--- Directions for this task ---
In this exercise, retype exactly the lines from the start of the entries through the line bearing "The image size is (1000, 750).", leaving every picture out.

(Stored data entries)
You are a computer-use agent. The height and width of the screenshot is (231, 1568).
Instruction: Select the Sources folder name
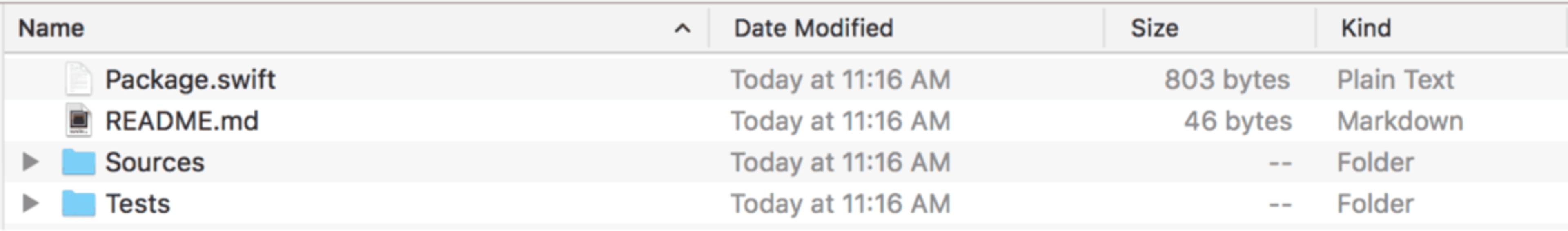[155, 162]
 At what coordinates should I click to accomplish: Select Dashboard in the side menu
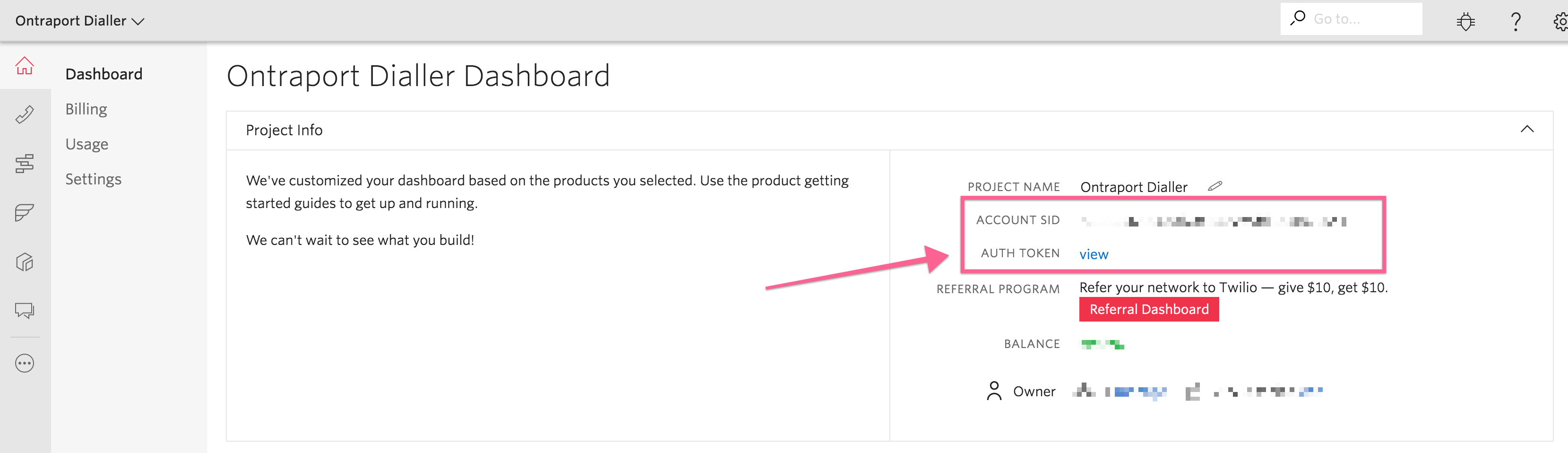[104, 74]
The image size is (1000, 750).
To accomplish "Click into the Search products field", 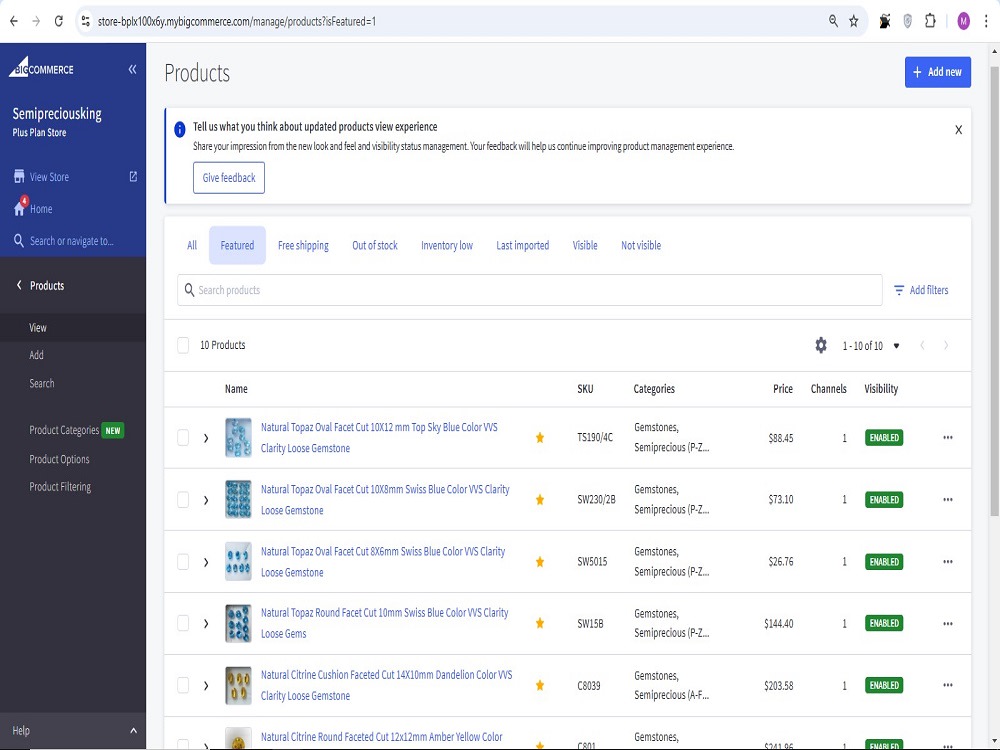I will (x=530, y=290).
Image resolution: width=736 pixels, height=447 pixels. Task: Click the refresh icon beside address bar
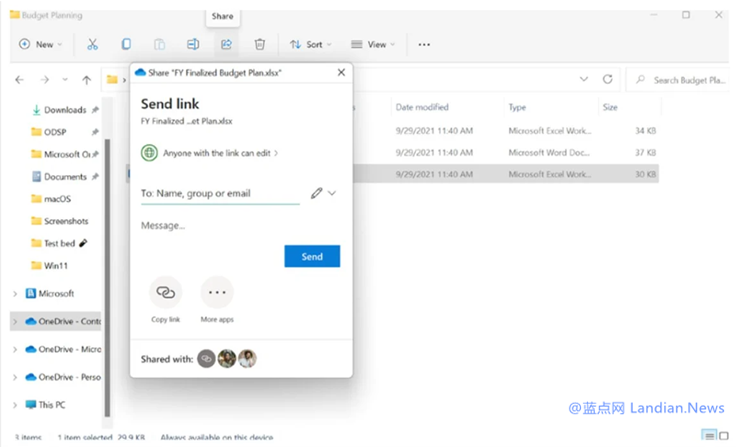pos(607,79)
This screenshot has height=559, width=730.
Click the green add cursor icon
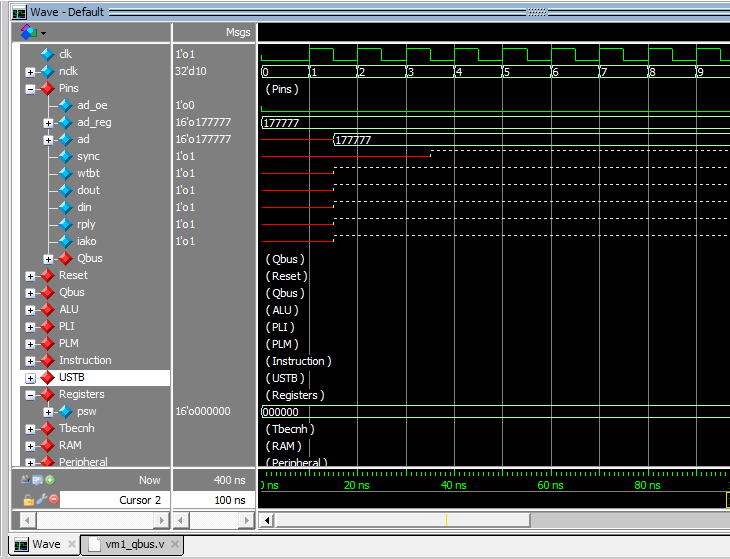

--- Answer below ---
You are a computer-use agent. The height and width of the screenshot is (231, 1568).
Instruction: Select the Sources folder name
[155, 162]
 At what coordinates should I click to accomplish: Select Dashboard in the side menu
[104, 74]
The image size is (1000, 750).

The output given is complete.